* _Problem statement_
As the answer, return precisely the lines from the one containing "You are a computer-use agent." to the final line of the material below, inclusive, and omit every picture.

* _Records for the exercise_
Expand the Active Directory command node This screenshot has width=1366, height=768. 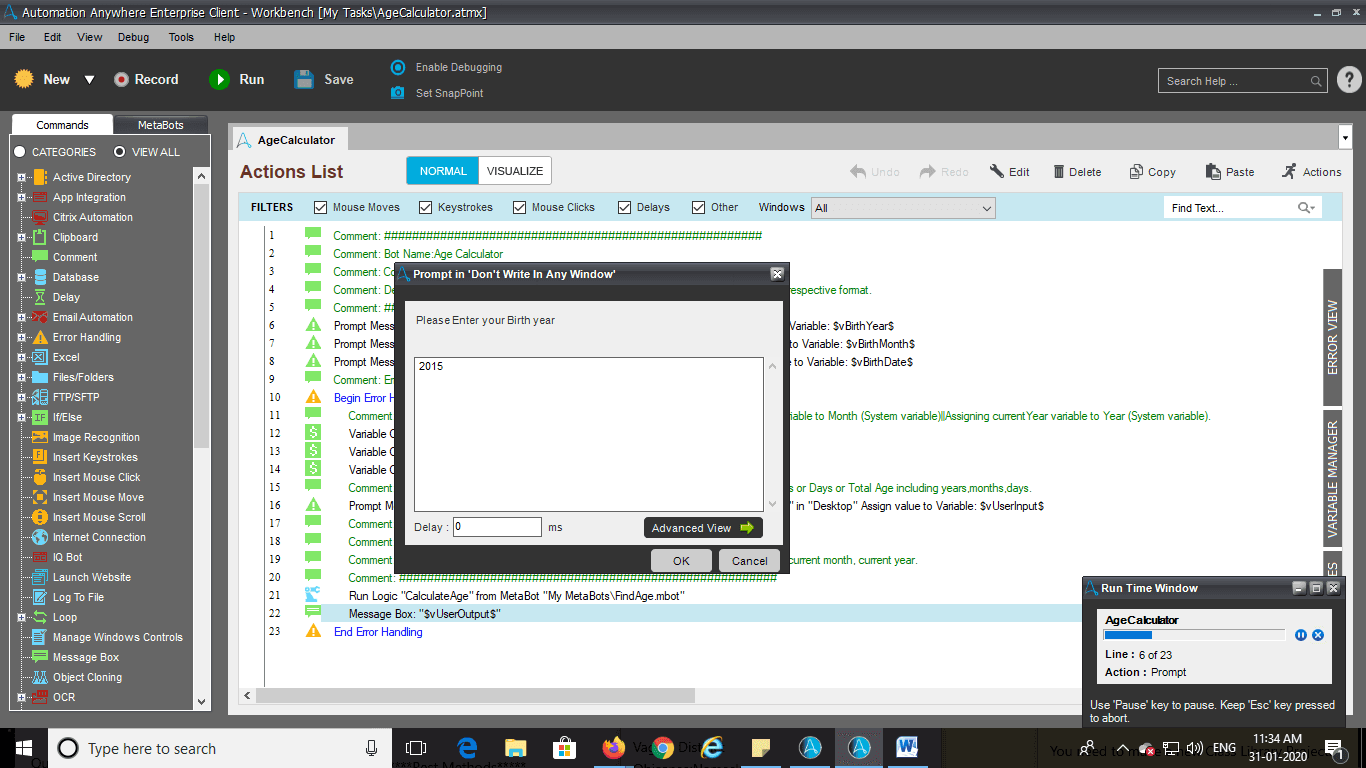[x=21, y=177]
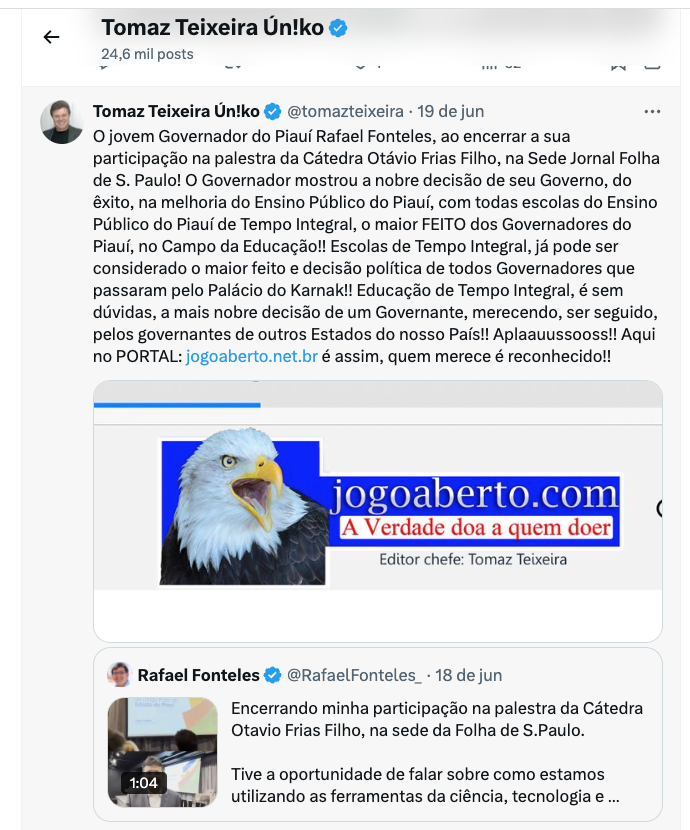Open the 19 de jun timestamp
The height and width of the screenshot is (830, 690).
point(450,112)
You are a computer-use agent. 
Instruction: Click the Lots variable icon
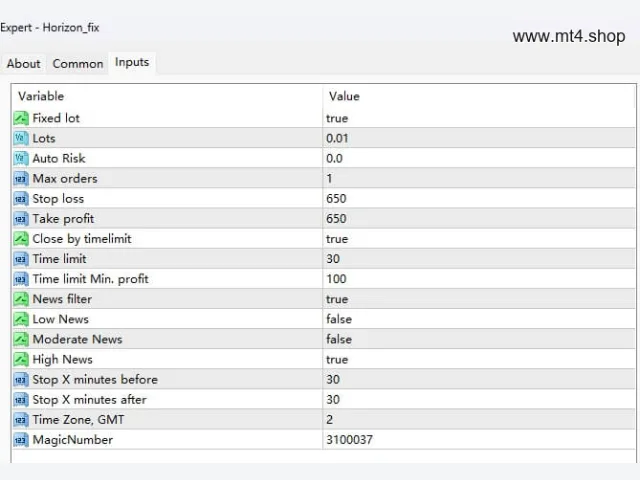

* _Expected answer_
You are a computer-use agent. 
Instruction: Click the Lots variable icon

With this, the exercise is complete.